======== PROVIDED DATA
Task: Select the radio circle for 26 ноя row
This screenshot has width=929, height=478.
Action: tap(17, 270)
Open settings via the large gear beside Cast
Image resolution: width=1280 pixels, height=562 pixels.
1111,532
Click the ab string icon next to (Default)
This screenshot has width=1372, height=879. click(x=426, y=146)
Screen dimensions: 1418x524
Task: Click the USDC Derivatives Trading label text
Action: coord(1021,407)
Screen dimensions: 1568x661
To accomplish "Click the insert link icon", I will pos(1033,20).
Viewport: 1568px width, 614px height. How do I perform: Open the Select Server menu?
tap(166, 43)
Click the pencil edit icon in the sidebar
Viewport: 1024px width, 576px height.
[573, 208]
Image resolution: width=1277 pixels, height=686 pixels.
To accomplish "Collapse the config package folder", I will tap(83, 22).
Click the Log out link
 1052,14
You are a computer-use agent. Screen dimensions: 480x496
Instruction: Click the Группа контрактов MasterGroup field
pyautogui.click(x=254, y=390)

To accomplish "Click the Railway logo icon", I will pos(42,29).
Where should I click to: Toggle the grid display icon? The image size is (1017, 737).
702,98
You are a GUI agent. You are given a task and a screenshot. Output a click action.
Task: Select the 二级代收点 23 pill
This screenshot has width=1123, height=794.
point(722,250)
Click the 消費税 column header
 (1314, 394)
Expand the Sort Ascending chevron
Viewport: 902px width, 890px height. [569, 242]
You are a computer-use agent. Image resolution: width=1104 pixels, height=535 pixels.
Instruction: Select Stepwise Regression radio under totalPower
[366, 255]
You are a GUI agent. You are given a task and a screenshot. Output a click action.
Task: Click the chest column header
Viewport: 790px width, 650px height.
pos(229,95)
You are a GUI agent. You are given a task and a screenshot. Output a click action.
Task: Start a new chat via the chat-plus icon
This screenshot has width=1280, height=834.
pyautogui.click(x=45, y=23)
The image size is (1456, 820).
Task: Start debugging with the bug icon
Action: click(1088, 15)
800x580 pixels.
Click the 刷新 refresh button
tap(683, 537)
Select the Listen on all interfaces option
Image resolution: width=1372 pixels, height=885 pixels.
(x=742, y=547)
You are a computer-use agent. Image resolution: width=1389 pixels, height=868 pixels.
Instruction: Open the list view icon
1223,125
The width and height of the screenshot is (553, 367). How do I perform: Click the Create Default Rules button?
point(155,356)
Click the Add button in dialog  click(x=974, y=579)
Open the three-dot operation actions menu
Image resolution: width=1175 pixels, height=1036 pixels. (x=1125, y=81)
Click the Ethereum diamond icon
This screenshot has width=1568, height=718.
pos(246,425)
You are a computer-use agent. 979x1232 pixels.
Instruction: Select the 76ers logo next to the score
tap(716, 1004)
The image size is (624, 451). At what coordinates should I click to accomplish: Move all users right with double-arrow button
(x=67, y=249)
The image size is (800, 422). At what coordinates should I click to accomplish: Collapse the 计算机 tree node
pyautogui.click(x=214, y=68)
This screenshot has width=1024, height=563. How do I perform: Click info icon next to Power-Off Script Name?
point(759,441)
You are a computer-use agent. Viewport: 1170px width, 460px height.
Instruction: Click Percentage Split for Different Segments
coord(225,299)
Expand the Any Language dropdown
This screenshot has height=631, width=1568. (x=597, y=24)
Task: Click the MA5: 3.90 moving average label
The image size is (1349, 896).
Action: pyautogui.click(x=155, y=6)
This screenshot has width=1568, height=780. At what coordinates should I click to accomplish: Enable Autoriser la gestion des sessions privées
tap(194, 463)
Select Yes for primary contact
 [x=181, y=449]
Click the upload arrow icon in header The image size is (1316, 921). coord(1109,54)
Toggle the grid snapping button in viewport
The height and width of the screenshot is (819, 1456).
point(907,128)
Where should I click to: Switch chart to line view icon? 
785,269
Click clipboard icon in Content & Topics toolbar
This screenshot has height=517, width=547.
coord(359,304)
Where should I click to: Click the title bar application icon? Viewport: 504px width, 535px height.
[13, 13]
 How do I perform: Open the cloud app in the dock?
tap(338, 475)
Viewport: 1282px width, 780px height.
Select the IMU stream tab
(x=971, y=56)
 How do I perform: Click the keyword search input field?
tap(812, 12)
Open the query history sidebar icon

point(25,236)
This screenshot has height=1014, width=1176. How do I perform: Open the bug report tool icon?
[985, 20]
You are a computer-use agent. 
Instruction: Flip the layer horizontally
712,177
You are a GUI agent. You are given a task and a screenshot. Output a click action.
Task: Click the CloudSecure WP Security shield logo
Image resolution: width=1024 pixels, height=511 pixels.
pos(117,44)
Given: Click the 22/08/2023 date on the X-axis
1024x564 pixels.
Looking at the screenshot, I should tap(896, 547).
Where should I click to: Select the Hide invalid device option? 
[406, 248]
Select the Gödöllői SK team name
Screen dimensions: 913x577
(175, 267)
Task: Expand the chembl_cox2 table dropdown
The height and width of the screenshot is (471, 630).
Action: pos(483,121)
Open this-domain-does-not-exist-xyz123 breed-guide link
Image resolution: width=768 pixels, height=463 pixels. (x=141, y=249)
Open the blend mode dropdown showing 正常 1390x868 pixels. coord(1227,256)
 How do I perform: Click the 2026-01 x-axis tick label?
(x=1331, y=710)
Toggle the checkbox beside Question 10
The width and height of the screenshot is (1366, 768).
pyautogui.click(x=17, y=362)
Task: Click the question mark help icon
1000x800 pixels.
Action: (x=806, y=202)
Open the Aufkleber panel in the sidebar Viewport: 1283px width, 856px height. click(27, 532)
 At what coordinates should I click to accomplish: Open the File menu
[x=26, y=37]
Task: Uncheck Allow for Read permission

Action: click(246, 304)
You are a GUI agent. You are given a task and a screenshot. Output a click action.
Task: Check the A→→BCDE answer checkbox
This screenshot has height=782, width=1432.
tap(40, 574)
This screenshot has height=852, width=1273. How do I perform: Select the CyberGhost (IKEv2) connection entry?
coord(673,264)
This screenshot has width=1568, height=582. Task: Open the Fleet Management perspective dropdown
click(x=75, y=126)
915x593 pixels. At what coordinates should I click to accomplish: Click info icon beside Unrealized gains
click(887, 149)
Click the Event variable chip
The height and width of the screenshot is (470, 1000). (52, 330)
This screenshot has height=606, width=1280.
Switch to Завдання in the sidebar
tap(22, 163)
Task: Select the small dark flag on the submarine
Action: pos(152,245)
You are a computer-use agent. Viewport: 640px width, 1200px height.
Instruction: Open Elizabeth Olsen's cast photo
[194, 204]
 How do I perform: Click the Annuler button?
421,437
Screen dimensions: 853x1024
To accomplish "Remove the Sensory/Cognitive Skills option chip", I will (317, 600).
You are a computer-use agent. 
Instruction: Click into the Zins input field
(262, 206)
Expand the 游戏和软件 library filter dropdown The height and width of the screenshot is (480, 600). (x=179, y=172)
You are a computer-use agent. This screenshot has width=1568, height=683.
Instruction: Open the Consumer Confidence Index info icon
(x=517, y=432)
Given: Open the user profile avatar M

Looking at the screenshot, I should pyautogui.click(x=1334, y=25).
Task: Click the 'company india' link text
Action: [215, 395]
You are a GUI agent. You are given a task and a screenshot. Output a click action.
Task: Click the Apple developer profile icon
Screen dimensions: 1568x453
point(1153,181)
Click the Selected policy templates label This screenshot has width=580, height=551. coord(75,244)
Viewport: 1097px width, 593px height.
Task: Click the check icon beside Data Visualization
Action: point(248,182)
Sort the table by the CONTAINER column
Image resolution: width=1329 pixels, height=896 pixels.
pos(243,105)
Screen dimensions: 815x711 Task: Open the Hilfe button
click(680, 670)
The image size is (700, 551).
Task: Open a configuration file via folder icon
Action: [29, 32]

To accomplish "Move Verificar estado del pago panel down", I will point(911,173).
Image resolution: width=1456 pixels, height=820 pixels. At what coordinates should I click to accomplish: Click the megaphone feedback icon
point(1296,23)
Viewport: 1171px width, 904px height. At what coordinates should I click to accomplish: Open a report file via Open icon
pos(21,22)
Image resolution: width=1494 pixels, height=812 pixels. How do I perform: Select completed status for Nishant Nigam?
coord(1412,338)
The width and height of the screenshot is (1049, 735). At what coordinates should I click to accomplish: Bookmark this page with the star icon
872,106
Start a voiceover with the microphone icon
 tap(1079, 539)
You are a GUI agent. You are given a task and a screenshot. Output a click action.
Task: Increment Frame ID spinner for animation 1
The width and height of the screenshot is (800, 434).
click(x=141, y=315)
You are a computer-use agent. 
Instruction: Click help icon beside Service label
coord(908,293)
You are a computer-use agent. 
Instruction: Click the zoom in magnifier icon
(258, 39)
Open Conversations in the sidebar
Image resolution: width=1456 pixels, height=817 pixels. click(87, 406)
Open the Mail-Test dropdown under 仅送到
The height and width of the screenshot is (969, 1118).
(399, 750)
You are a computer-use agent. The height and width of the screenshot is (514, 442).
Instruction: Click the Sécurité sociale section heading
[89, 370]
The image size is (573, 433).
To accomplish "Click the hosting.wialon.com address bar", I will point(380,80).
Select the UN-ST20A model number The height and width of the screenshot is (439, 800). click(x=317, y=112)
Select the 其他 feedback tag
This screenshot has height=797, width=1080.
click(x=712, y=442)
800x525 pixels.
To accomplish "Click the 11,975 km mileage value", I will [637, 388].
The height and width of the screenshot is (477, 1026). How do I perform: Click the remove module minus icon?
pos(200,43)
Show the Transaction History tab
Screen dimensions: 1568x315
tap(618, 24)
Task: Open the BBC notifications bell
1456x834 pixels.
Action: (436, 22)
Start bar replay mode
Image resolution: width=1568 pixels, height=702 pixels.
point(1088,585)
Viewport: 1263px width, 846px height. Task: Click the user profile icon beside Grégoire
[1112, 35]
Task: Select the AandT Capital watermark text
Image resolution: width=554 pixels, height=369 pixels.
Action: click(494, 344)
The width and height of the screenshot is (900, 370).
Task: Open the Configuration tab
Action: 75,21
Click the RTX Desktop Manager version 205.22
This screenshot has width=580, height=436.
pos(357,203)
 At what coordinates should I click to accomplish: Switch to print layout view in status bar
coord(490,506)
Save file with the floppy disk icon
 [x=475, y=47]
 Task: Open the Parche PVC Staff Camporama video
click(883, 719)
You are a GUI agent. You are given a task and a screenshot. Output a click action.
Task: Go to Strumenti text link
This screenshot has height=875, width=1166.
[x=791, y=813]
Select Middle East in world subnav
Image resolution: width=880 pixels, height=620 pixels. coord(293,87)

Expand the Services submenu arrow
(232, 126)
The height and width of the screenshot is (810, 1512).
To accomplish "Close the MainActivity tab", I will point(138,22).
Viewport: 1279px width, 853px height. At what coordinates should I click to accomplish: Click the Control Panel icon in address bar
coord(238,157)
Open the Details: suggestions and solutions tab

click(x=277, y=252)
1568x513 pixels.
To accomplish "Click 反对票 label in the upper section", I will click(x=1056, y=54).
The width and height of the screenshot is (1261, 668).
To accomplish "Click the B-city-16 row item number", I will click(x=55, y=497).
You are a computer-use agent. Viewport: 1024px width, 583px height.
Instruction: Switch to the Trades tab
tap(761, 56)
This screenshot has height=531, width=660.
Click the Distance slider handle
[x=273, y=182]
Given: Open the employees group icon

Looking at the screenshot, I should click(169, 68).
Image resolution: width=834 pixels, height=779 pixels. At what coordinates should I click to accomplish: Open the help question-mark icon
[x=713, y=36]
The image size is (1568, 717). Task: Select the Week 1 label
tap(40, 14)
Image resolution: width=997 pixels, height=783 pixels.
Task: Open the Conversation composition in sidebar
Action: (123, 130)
================
STATED EXERCISE:
Which lines in the entries above contain the string "grid"? Show every one in full, matching case exactly.

IN RESPONSE:
Where should I click to: Toggle the grid display icon? The image size is (1017, 737).
Toggle the grid snapping button in viewport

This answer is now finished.